“Los que conocen tu nombre confían en ti, porque tú, Señor, jamás abandonas a los que te buscan” (Salmos 9:10).
Las almas que más crecen en intimidad con Dios son aquellas que no se esconden detrás de excusas. No viven atrapadas en el pasado ni desperdician el tiempo quejándose de las circunstancias. Por el contrario, miran atrás con discernimiento espiritual, reconociendo que incluso en los tiempos difíciles, Dios estaba allí: acercándose, llamando, extendiendo la mano. Estas personas no niegan sus errores, pero tampoco los usan como escudo. Tienen la humildad suficiente para asumir que fallaron, que muchas veces ignoraron las bendiciones y despreciaron las señales de Dios.
Este tipo de corazón es el que escucha claramente el llamado del Espíritu Santo. Es un corazón que no se justifica, sino que se rinde. Que no busca excusas, sino dirección. Al reconocer su condición de criatura, esa alma entiende que la bendición, la liberación y la salvación solo vienen mediante la obediencia. La obediencia a las mismas leyes que el Padre entregó a Israel y que Jesús, con su vida y enseñanzas, confirmó como eternas, justas y buenas.
Estas almas no serán engañadas por argumentos falsos ni se inclinarán ante líderes que predican contra la santa Ley de Dios. Saben que desobedecer nunca fue ni será un camino de bendición. Y por eso, con fe y valentía, se vuelven al Creador con todas sus fuerzas, decididas a obedecer, cueste lo que cueste. Pues saben que solo existe un camino que lleva a la vida: la fidelidad al Padre, expresada en cada mandamiento que Él nos dio. Este es el camino que el Espíritu Santo revela a los humildes y obedientes. -James Martineau. Hasta mañana, si el Señor lo permite.
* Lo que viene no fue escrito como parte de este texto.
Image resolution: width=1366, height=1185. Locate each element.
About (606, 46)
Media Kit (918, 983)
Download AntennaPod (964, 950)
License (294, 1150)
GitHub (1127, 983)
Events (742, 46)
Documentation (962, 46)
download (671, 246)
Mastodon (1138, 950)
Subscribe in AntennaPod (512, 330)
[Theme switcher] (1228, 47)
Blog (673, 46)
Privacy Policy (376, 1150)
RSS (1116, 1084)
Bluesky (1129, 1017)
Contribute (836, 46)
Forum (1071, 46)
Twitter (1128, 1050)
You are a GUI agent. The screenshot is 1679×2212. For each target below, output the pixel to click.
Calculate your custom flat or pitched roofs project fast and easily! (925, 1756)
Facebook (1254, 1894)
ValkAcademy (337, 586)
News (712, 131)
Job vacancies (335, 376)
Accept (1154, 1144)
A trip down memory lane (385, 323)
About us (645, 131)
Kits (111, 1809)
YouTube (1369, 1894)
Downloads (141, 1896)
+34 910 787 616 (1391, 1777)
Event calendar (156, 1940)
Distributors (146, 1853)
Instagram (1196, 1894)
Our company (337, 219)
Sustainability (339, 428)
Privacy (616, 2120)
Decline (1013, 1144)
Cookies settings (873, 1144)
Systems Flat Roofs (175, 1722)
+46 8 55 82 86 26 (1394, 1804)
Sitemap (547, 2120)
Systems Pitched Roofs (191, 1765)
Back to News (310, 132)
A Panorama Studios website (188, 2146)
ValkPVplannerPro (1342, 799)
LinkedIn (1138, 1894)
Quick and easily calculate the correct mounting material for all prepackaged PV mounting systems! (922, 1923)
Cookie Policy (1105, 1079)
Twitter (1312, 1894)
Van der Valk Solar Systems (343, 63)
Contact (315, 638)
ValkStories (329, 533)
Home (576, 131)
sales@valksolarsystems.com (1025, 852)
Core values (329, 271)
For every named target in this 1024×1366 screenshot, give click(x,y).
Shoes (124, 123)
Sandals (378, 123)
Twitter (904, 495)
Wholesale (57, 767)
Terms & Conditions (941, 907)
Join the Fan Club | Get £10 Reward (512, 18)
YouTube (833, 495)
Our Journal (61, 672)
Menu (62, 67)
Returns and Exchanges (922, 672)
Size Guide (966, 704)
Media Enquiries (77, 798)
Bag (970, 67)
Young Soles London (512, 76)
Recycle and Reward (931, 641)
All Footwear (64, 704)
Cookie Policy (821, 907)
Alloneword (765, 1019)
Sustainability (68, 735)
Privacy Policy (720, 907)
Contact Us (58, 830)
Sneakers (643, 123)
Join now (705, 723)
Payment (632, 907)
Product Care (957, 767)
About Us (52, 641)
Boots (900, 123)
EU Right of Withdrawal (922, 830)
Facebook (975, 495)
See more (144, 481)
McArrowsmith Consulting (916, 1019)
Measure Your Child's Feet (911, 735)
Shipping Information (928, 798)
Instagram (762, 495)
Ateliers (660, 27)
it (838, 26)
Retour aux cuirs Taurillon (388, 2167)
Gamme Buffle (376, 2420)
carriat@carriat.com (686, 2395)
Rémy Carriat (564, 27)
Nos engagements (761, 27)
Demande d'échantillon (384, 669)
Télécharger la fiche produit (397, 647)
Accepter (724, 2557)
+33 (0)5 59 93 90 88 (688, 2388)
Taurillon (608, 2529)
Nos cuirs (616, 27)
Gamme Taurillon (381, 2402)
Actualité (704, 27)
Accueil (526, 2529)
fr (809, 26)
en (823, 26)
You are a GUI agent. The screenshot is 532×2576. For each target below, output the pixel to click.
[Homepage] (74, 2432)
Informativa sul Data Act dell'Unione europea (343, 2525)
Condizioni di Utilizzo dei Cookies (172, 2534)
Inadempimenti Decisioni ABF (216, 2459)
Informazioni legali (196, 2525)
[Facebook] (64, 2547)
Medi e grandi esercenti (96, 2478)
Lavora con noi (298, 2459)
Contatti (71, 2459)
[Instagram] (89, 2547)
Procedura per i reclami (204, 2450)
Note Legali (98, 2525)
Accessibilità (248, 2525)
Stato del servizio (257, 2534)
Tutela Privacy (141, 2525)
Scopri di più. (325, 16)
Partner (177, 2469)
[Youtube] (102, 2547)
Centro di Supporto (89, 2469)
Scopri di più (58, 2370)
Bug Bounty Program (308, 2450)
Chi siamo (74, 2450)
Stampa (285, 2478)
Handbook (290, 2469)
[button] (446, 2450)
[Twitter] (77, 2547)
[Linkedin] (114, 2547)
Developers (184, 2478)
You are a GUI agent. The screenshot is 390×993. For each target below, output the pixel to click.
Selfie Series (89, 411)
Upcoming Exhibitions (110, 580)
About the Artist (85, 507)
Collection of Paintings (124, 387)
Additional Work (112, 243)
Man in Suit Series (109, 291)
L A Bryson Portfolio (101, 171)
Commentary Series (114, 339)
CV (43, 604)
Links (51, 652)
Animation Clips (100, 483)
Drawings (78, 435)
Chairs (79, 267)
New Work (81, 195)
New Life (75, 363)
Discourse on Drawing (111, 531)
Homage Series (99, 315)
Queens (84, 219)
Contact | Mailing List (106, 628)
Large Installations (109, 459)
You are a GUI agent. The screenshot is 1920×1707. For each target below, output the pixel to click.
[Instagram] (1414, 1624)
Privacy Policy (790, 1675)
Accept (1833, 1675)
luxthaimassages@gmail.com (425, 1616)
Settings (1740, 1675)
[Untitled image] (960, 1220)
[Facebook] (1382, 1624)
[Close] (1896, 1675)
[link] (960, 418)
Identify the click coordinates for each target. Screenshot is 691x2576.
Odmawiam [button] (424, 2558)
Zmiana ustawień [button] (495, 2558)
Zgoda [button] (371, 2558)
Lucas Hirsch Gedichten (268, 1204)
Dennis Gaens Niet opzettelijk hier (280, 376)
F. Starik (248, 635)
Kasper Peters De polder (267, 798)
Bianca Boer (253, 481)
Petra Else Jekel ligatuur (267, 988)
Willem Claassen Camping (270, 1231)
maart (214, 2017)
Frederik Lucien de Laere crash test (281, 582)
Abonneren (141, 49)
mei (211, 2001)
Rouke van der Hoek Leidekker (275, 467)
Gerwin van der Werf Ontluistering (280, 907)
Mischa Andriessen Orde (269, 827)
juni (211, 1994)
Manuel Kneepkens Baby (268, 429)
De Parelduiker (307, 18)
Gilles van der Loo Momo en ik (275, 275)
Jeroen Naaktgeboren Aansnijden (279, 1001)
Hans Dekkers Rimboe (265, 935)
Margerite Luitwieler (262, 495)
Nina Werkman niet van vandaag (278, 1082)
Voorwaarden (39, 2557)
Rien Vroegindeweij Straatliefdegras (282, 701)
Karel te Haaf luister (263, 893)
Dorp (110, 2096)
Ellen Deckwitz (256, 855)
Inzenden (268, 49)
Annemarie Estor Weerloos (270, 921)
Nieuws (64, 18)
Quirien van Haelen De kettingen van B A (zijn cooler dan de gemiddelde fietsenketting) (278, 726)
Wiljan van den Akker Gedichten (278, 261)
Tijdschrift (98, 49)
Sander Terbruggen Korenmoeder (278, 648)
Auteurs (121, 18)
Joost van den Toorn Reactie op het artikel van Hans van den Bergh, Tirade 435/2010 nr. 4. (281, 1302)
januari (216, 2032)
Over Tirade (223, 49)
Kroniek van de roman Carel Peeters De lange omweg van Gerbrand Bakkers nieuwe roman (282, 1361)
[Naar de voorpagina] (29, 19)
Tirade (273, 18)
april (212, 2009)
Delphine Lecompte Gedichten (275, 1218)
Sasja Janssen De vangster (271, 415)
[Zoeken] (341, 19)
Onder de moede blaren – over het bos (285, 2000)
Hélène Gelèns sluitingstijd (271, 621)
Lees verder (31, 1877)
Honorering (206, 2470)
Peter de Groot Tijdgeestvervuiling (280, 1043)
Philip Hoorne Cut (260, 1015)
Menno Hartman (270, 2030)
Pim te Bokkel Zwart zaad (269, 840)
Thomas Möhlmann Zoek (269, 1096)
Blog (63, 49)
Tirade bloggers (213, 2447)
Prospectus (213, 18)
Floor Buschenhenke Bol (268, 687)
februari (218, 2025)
Ora conmigo: Señor, hoy me presento ante ti con un corazón abierto y humilde. Ya no quiero esconderme detrás de excusas ni justificar mis fallas con argumentos vacíos. Sé que en muchos momentos ignoré tus bendiciones, desprecié tus señales y caminé en dirección contraria a tu voluntad. Pero ahora, con sinceridad, reconozco mis fallas y me rindo a tu llamado.
Espíritu Santo, háblame con claridad. No quiero resistirme a tu voz ni endurecer mi corazón. Enséñame a obedecer las leyes que el Padre reveló a su pueblo y que Jesús confirmó con su vida. Quiero andar por este camino santo, aunque el mundo lo rechace, aunque me cueste comodidad, aprobación o seguridad. Tu voluntad es mejor que cualquier otra cosa.
Señor, líbrame de las falsas enseñanzas que desprecian tu Ley. Dame discernimiento para reconocer el error, valentía para oponerme a la mentira y fuerza para permanecer firme en la verdad. Que mi vida esté marcada por la fidelidad al Padre, en cada pensamiento, actitud y elección. Muéstrame, a cada paso, que la verdadera paz, la verdadera liberación y la verdadera salvación se encuentran en la obediencia. Y que nada vale más que estar en el centro de tu voluntad. En el nombre de Jesús, amén.